Copy the material line for line, from the line with "Image resolution: width=953" to the line with "point(13,67)", including both of those lines.

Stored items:
◆ ◆ ◆ ◆ ◆ ◆ ◆
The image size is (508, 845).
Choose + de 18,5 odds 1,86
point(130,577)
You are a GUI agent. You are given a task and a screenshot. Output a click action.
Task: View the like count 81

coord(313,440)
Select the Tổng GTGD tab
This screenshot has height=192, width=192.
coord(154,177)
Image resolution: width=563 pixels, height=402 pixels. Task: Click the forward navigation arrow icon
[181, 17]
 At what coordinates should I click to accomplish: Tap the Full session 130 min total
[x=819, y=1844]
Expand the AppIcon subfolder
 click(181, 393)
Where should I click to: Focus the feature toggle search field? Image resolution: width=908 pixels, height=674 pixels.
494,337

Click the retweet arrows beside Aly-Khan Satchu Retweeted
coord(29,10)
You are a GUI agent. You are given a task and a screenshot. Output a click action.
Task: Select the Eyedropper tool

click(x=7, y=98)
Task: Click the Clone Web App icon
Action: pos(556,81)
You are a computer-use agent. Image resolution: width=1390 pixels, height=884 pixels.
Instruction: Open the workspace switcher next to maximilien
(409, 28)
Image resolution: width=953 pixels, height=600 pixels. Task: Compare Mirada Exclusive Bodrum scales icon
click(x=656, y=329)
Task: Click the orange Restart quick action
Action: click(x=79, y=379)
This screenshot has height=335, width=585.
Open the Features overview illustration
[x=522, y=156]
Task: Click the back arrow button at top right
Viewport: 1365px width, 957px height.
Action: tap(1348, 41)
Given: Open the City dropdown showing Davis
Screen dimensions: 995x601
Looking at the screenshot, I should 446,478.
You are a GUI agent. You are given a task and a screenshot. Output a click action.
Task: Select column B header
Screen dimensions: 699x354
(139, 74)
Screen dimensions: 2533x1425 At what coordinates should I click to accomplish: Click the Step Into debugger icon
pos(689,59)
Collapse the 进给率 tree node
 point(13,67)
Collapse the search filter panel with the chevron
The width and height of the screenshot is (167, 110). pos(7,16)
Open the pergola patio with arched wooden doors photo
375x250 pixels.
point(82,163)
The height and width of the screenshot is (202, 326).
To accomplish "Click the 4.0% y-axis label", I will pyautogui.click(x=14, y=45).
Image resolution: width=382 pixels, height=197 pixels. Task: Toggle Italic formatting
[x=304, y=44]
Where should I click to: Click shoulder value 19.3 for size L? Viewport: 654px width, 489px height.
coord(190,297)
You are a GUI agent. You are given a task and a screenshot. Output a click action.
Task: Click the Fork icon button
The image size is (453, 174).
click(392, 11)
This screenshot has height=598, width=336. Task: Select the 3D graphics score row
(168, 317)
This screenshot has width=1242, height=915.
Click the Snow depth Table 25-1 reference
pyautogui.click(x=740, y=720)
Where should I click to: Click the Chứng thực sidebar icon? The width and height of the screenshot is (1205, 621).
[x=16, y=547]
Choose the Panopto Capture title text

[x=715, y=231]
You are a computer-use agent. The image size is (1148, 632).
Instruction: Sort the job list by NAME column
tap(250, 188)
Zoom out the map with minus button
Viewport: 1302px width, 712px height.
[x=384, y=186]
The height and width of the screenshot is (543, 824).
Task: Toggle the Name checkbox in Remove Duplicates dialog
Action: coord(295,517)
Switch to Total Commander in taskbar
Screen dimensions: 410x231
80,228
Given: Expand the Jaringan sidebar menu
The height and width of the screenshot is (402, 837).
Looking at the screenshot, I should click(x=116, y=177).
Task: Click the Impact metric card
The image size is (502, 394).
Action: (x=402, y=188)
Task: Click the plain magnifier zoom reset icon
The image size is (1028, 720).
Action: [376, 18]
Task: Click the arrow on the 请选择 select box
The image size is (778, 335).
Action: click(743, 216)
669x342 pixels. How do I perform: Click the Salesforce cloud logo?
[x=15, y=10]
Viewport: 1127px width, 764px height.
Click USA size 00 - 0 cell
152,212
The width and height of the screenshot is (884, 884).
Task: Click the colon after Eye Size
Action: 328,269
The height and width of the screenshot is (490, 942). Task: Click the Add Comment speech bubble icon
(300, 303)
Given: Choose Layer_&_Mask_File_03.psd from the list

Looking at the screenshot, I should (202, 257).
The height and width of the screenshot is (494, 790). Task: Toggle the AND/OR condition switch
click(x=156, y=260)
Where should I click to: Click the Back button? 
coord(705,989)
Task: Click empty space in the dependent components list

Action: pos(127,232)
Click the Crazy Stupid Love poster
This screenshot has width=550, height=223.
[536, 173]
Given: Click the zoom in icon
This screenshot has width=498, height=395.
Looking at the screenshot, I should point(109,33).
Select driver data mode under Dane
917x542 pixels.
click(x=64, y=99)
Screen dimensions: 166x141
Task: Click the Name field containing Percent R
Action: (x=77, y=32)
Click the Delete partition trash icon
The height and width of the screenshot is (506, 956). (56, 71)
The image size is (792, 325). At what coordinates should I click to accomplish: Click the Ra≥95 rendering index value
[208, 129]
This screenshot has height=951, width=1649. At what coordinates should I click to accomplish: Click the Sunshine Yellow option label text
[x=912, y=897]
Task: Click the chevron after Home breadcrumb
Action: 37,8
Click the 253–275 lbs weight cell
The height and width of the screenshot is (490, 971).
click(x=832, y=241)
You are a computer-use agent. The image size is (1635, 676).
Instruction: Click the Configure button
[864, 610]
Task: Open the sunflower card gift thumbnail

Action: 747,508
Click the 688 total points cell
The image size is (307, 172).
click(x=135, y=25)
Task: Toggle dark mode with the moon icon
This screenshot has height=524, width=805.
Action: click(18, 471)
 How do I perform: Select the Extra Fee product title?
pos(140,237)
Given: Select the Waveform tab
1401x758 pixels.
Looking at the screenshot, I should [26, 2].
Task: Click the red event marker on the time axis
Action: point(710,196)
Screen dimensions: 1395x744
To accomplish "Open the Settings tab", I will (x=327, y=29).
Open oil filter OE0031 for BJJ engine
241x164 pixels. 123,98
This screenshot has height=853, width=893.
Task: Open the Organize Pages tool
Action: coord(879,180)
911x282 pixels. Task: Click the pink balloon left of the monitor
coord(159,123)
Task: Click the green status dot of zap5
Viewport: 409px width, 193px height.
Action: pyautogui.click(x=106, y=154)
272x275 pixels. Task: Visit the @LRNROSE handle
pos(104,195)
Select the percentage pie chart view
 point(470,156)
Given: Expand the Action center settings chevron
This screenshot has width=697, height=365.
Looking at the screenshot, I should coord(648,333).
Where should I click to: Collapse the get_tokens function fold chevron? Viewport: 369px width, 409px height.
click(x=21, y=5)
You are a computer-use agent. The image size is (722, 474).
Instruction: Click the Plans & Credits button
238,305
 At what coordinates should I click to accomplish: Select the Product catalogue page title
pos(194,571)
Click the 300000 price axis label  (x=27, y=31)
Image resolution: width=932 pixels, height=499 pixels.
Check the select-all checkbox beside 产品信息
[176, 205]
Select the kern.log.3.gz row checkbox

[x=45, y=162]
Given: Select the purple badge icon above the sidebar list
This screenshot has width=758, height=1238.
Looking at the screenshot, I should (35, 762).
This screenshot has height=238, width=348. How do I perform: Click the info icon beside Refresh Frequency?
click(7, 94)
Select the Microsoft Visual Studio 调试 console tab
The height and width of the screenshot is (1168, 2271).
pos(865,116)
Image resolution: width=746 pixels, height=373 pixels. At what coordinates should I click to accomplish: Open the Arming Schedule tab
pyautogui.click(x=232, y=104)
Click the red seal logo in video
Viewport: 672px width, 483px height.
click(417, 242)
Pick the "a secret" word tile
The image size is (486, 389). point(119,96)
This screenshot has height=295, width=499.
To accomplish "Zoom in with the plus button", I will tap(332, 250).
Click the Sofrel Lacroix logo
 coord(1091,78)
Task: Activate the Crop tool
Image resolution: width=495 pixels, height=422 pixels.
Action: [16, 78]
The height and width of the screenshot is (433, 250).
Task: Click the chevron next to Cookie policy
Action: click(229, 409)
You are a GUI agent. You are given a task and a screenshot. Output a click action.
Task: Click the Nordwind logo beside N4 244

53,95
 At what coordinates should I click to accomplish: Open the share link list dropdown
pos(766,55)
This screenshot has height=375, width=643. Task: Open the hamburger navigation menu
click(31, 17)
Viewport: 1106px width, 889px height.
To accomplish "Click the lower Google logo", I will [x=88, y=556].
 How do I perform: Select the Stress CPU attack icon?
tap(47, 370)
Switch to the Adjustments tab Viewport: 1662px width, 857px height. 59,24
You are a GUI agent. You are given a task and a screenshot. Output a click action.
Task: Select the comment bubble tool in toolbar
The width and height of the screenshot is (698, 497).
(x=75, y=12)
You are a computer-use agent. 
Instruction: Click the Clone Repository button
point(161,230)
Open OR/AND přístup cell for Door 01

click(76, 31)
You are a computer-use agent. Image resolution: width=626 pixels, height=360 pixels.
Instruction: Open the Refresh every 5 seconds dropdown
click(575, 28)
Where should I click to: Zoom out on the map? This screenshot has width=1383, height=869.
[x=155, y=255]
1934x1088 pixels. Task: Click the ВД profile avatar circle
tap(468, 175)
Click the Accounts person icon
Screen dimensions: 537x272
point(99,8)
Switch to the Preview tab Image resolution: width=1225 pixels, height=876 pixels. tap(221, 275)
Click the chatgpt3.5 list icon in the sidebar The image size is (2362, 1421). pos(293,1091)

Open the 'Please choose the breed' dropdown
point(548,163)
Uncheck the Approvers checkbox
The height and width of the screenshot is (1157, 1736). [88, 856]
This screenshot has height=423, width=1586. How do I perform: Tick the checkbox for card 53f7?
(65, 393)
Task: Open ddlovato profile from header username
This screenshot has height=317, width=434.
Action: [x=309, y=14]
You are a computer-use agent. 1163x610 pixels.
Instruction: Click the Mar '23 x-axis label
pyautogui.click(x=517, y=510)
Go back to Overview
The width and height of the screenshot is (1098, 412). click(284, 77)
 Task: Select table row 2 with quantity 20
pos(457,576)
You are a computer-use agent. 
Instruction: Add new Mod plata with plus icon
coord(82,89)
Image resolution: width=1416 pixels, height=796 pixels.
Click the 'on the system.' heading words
◆ ◆ ◆ ◆ ◆ ◆ ◆
__Output below__:
Image resolution: width=953 pixels, height=600 pixels. Task: Compare Mirada Exclusive Bodrum scales icon
click(x=656, y=329)
Task: Click the orange Restart quick action
Action: click(x=79, y=379)
This screenshot has height=335, width=585.
Open the Features overview illustration
[x=522, y=156]
Task: Click the back arrow button at top right
Viewport: 1365px width, 957px height.
Action: tap(1348, 41)
Given: Open the City dropdown showing Davis
Screen dimensions: 995x601
Looking at the screenshot, I should 446,478.
You are a GUI agent. You are given a task and a screenshot. Output a click action.
Task: Select column B header
Screen dimensions: 699x354
(139, 74)
Screen dimensions: 2533x1425 At what coordinates should I click to accomplish: Click the Step Into debugger icon
pos(689,59)
Collapse the 进给率 tree node
 point(13,67)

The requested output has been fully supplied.